Financial illiteracy is a problem for many adults. Ensuring pupils leave school confident in managing a budget, investments and pensions is crucial for the years ahead as Fionnuala Kennedy, Head of Wimbledon High School GDST, explains.
Amidst the ongoing debate about broadening curricula and ensuring students leaving school are well equipped for life beyond the school gate, we teachers need to talk more about money.
Children in Reception learn to count and handle money with toy cash registers (though that concept itself seems quite alien to all of us now!); Sixth Form discussions will cover student loans alongside UCAS applications, and, rightly, PSHE sessions may be offered about the dangers of gambling, etc. Others may have the chance to run a Young Enterprise company. But financial literacy in individuals – the very practical basics of managing a budget, of credit and debit cards, student loans, taxes, mortgages, investment and pensions – needs more consistent addressing across the school years.
Without it, the financial world is a mysterious, even mythical, place, lurching between the extremes of 'Wolf of Wall Street' excess and the 'boring' necessity of pension planning. Teenagers are not, after all, famed for their long-term thinking or awareness of consequences, and so the assumption is that personal financial responsibility is anathema to them.

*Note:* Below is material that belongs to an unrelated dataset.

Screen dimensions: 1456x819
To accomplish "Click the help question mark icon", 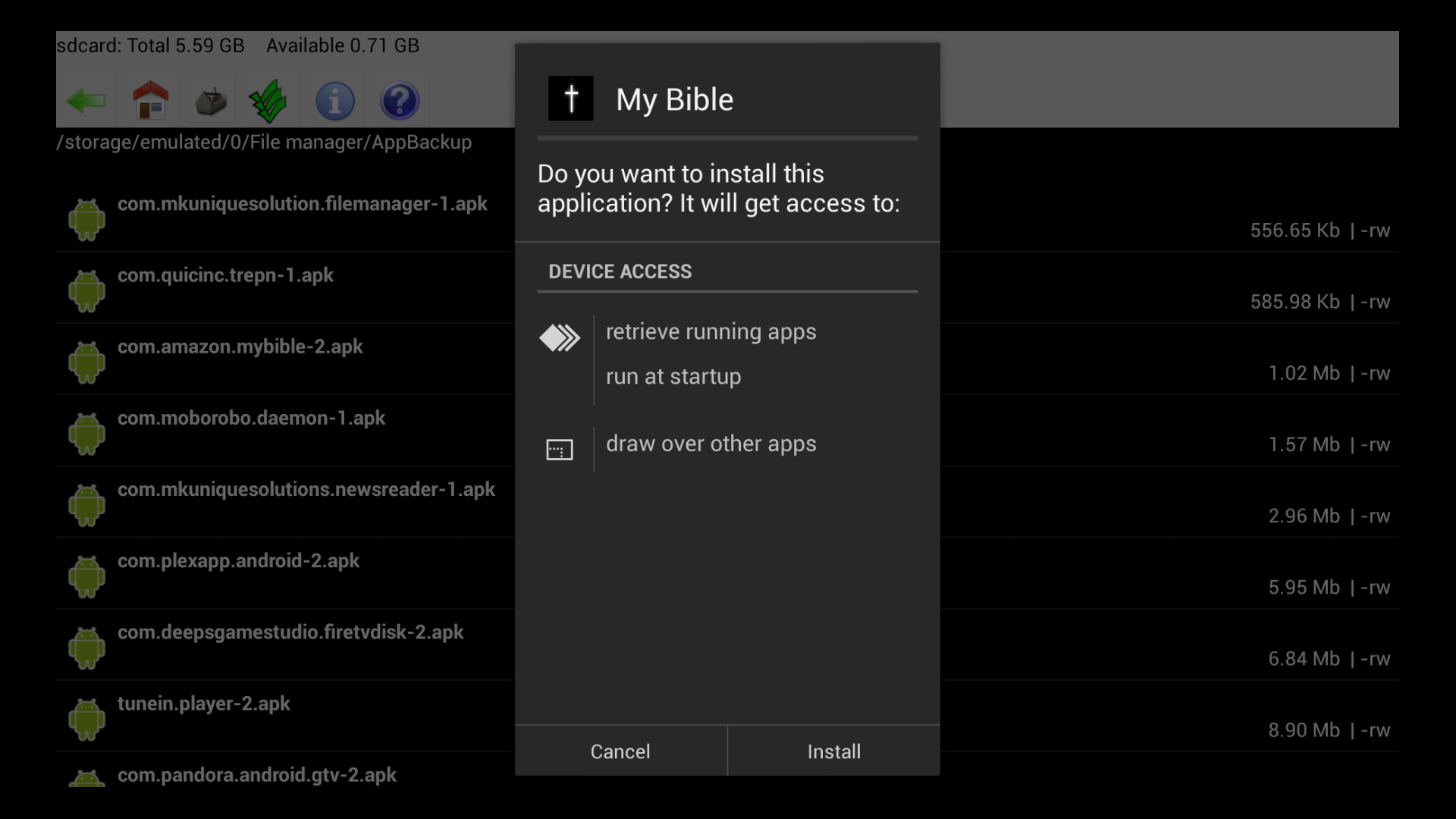I will pos(400,100).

Or is it? If you give the opportunity to students to ask questions about these topics in your classroom, the questions really do keep coming. They want to know for their own lives, but also for the lives of others so they can help address the social issues they identify. As campaigners for a fairer world, they know about injustice and poverty; they organise charity fairs and fundraising dress-ups. On sustainability, and awareness building around COP26, they are now aware of the possibilities of ethical investment. And so, we should be developing a curriculum to teach them about the choices they have if / when they do take out a pension, and about tax efficient giving and other basics of effective philanthropy.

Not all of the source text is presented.